Die Muslimbruderschaft
Nach den bisherigen Ermittlungen handelt es sich laut Grazer Anklagebehröde "bei der Muslimbruderschaft um eine weltweit agierende, radikal-islamistische, massiv judenfeindliche Vereinigung, deren Hauptziel es ist, in allen Ländern der Erde einen islamischen Staat (Kalifat) auf Grundlage islamischen Rechts (Scharia) einzuführen."
"Die Muslimbruderschaft tritt in Europa und Nordamerika zwar mit der Behauptung des Gewaltverzichts zur Durchsetzung ihrer Ziele auf, unterhält nach den bisherigen Ermittlungen jedoch tatsächlich Kontakt zu terroristischen Vereinigungen und enge ideologische und finanzielle Beziehungen zu radikal-islamistischen Gruppierungen im syrisch-irakischen Bürgerkrieg", heißt es in einer Aussendung der Staatsanwaltschaft Graz."So unterstützen nach den bisherigen Ermittlungsergebnissen auch Vertreter der Muslimbruderschaft in Österreich unabhängig von ihren Herkunftsländern die Tätigkeit der 1987 als Zweig der Muslimbruderschaft gegründeten, palästinensischen Terrororganisation Hamas. Ziel der Hamas ist die Zerstörung des Staates Israel und die Gründung eines islamischen Staates mit Jerusalem als Hauptstadt. Diese Strategie der Hamas ist somit als Teil der Gesamt-Strategie der Muslimbruderschaft zu sehen."

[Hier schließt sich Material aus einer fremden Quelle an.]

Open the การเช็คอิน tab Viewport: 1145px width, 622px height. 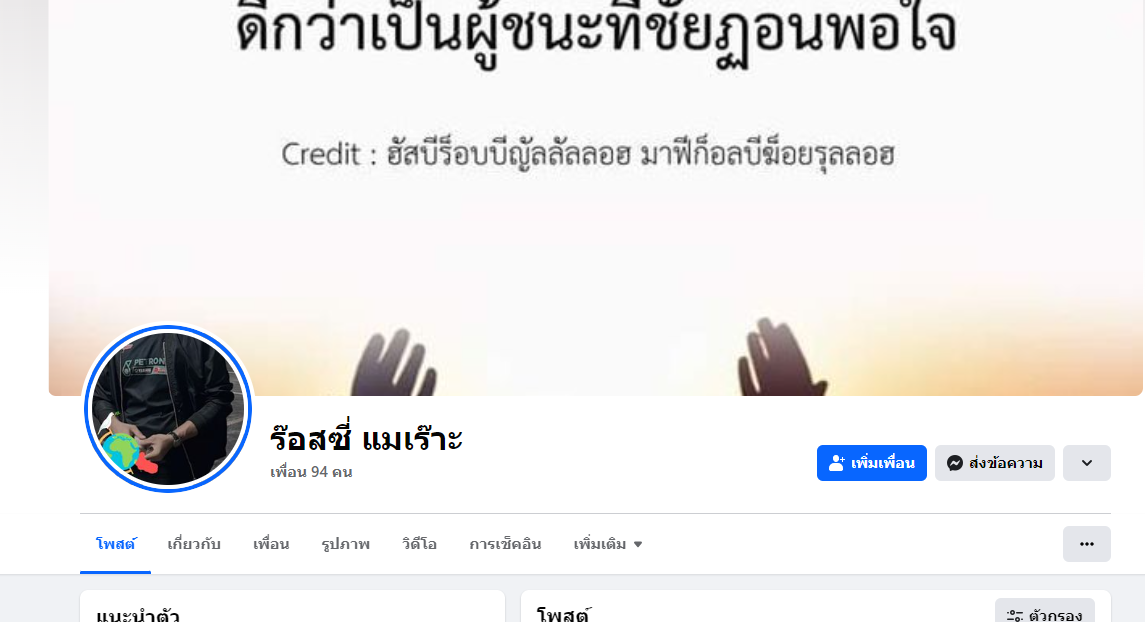(505, 544)
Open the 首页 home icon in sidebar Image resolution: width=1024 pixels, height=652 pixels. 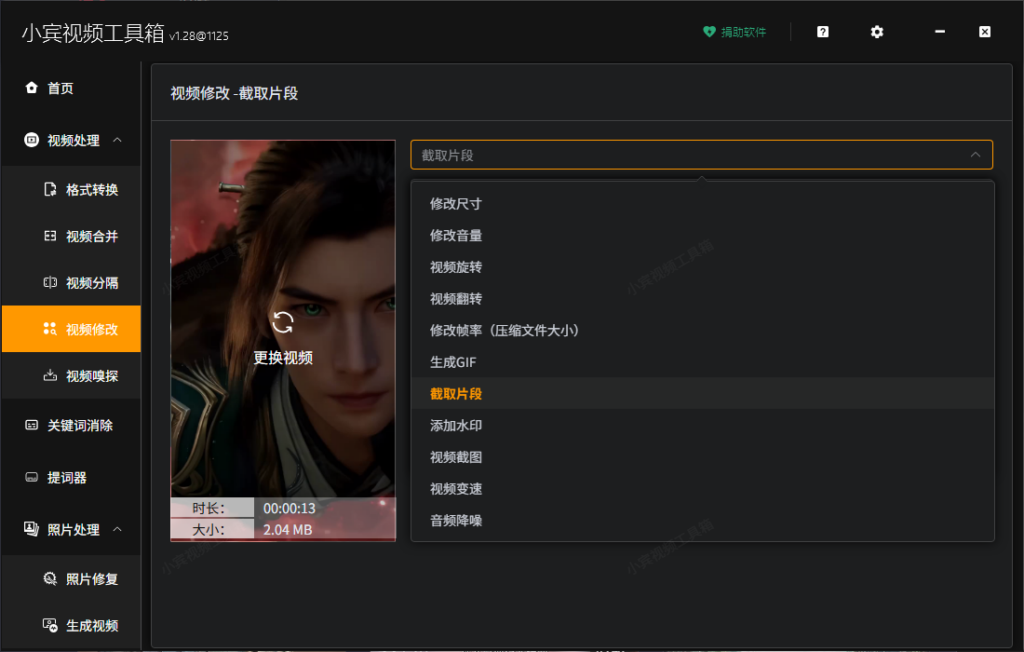(33, 88)
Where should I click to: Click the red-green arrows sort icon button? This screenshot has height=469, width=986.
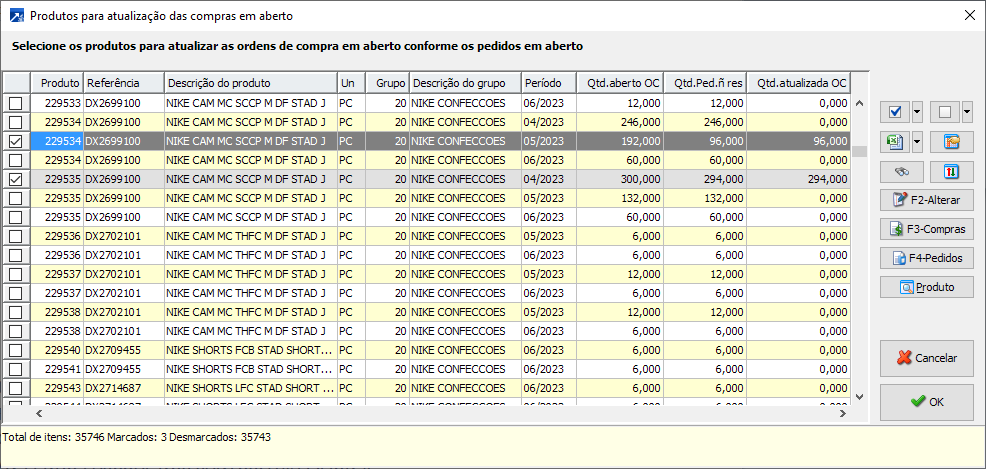[951, 171]
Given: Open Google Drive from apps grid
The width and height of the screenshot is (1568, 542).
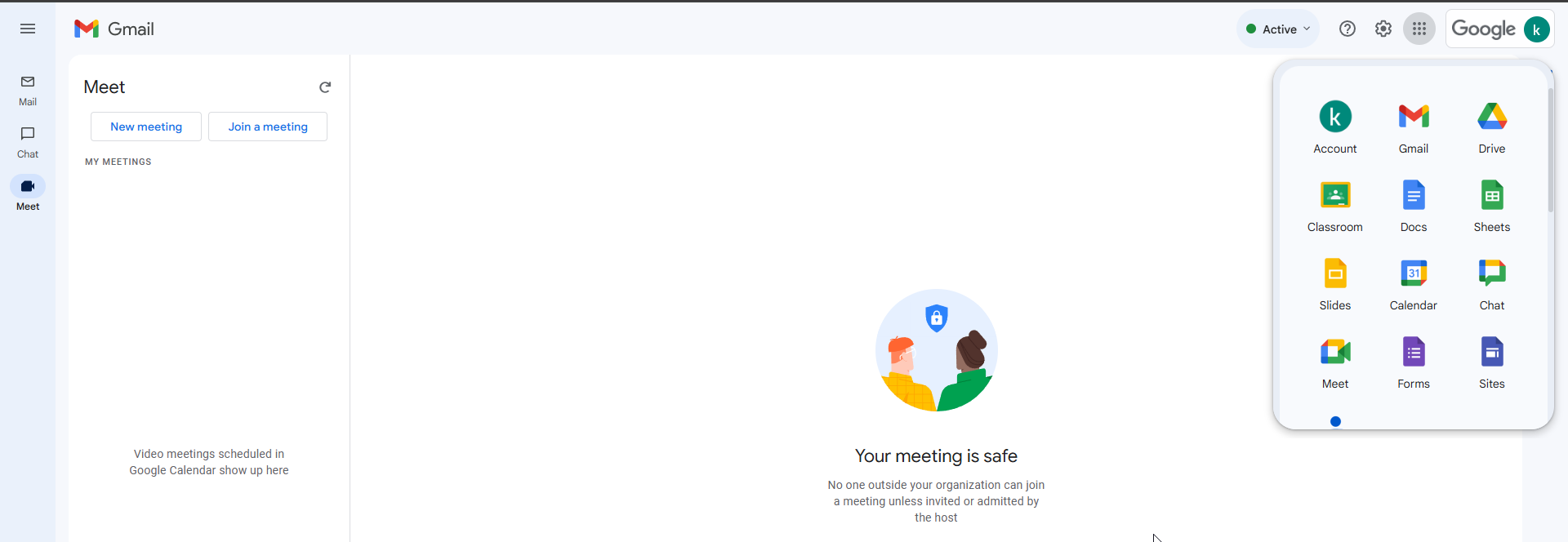Looking at the screenshot, I should pyautogui.click(x=1491, y=127).
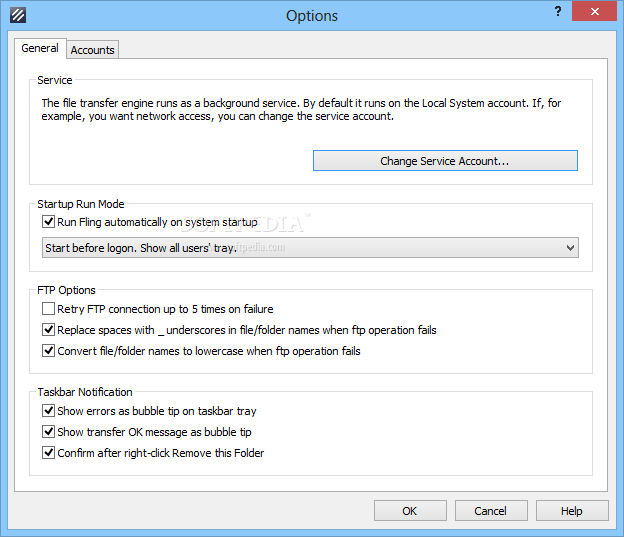The height and width of the screenshot is (537, 624).
Task: Disable Run Fling automatically on system startup
Action: click(49, 221)
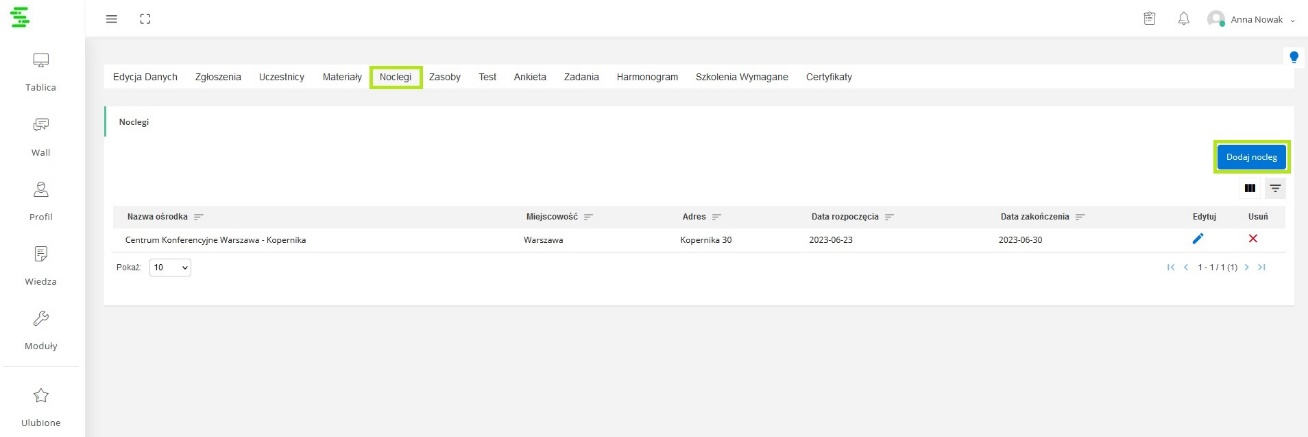Go to the last page arrow
This screenshot has height=437, width=1308.
1262,268
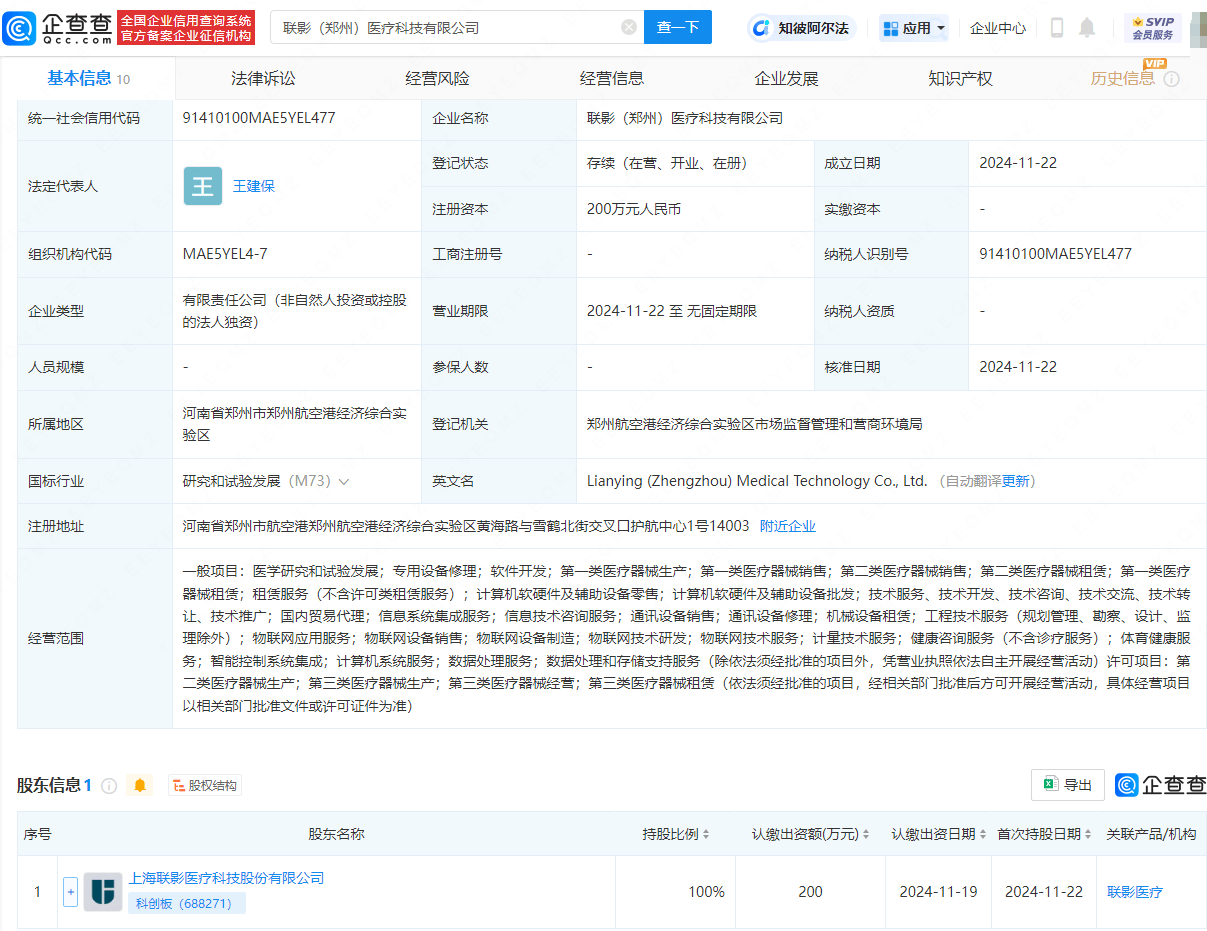
Task: Open the SVIP 会员服务 badge
Action: pyautogui.click(x=1152, y=28)
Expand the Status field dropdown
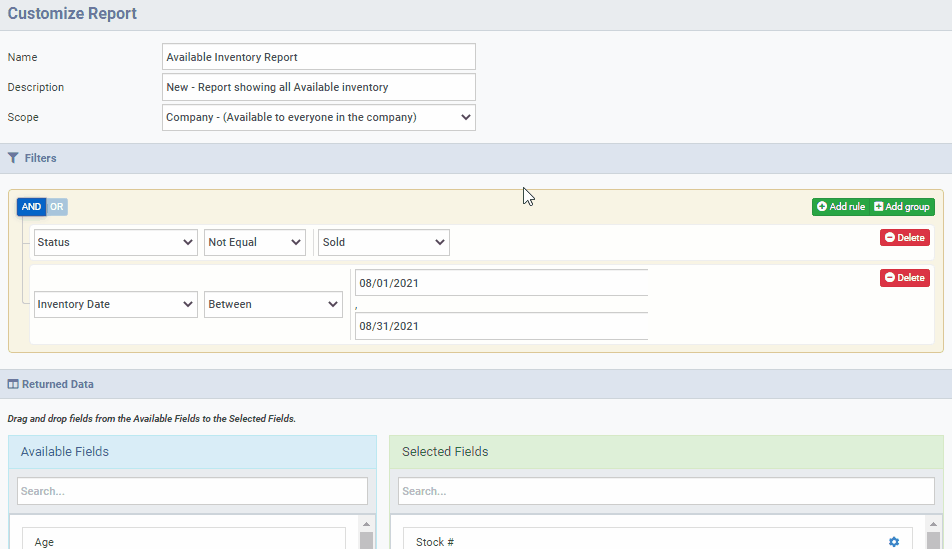 pos(115,243)
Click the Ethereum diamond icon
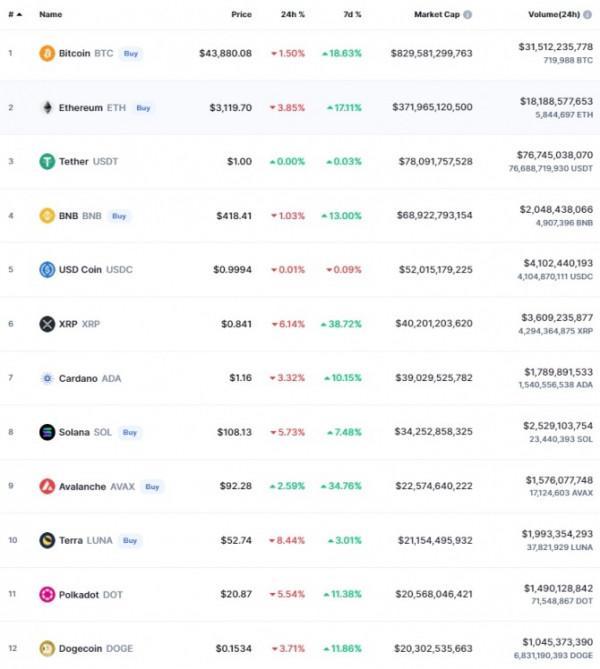 pos(47,107)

Und weiter heißt es: "Die Staatsanwaltschaft Graz legt besonderen Wert auf die Feststellung, dass sich die Aktion nicht gegen Muslime oder gegen die Religionsgemeinschaft des Islam richtet. Vielmehr sollen die durchgeführten Maßnahmen auch dem Schutz der Muslime dienen, deren Religion für die Verbreitung verfassungsfeindlicher Ideologien missbraucht wird."
"Die Muslimbruderschaft ist laut StA Graz "keine Religionsgemeinschaft, sondern steht für religiös motivierten, politischen Extremismus. Die Ziele der Muslimbruderschaft und das von dieser angestrebte politische, totalitäre System, welches weder die Souveränität des Volkes noch die Prinzipien von Freiheit und Gleichheit gewährleistet, sind mit den Grundprinzipien der Verfassung der Republik Österreich und der österreichischen Gesellschaft sowie allgemein mit dem westlichen Demokratieverständnis von Koexistenz, Gleichstellung von Männern und Frauen und politischer Ordnung nicht kompatibel."